ROANOKE TIMES

                         Roanoke Times
                 Copyright (c) 1995, Landmark Communications, Inc.

DATE: SUNDAY, December 11, 1994                   TAG: 9412150045
SECTION: EDITORIAL                    PAGE: G-2   EDITION: METRO 
SOURCE: 
DATELINE:                                 LENGTH: Medium


STILL TIME TO GROW WISELY

ECONOMIC DEVELOPMENT doesn't have to force a choice in Western Virginia between preserving the health of the land and healthy growth.

Nor does residential development creeping over the hills of rural counties mean one parcel of farmland after another must be sliced and diced before advancing lines of tract housing and strip shopping centers.

A couple of recent decisions by Montgomery County supervisors exemplify first, small steps that can be taken toward reconciling development pressures and conservation needs.

Recognizing the need for stricter controls in rapid-growth areas, the board has approved an overlay district for the Virginia 177 corridor from Interstate 81 into Radford, where Radford Community Hospital is planning to relocate. The supervisors wisely imposed rules now to govern the expected building boom.

Countywide, supervisors have approved zoning-law changes that will allow developers more creative use of their land to preserve open space. Developers no longer will need a special-use permit to build clustered housing, in which a portion of land is left as open space around a group of housing units. And residential and commercial planned-unit developments will be permitted, providing for clustering, open space and mixed uses - some commercial in a predominately residential development, and vice versa.

These changes were part of a progressive open-space plan that the board unfortunately defeated a year ago. They hardly meet the range of planning needs that that document would have addressed. A river overlay district such as Roanoke County recently adopted had been part of the Montgomery package, for example, and it remains an important piece of unfinished business.

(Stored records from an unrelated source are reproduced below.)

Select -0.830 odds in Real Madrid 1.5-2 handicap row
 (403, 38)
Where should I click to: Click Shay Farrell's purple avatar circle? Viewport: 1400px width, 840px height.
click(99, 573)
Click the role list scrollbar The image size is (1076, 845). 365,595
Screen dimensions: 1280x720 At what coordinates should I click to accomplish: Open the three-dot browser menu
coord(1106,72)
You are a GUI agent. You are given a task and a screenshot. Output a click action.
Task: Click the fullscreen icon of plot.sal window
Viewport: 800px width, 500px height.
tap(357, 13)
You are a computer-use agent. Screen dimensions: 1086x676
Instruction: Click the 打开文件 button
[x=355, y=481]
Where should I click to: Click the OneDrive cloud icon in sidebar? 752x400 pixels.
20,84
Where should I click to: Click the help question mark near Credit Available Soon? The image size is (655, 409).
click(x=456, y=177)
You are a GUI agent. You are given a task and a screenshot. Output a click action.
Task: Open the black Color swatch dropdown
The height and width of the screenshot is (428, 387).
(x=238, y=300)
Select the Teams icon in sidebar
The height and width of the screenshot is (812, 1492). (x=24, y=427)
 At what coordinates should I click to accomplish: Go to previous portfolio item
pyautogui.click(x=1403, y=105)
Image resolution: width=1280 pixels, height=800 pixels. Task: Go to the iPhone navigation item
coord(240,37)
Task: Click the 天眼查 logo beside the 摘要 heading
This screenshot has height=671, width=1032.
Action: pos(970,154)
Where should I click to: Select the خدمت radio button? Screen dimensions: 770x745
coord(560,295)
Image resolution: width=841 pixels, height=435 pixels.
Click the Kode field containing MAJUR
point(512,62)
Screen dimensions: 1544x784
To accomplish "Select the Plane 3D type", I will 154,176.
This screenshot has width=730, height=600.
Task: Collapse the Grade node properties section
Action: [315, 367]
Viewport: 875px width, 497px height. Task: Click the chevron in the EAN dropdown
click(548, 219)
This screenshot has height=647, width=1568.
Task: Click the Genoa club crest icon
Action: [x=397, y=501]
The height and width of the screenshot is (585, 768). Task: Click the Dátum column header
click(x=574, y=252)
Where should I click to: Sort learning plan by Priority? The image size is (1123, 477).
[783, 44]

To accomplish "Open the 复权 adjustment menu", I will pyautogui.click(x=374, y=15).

But the zoning revisions are helpful nevertheless. Rather than pitting preservation against development, the open-space provisions make it possible to build homes in the country without turning it into the very homogenized sprawl that homebuyers were trying to flee.

It's a scenario for a four-way win. Farmers still reap handsome profits if they opt to sell their land. Developers still have the opportunity to build and sell homes profitably. Yet homebuyers don't have to drag suburban tract housing along with them into the country. And the community does not lose the benefit of the open land.

Our region desperately needs more new ways, like this, of thinking about development.

Rural counties where growth worries farmers who want to work the land might look, for instance, at Clarke County's sophisticated sliding-scale zoning. Rather than minimum lot sizes, the county allocates building rights proportional to the acreage of a parcel and, in agricultural areas, imposes a two-acre maximum lot size. That ensures that on a 100-acre parcel with four building rights, 92 acres will remain farmland. Buyers, it turns out, are willing to pay premium prices for two-acres amid countryside that won't be developed.

The tradeoff of greater housing density (with a more neighborhoodish feel, and perhaps a store within walking distance) in return for more open space should, especially in the long run, boost rather than depress property values. The first step toward taking advantage of this fact is to recognize that the values of green and of greenbacks need not conflict.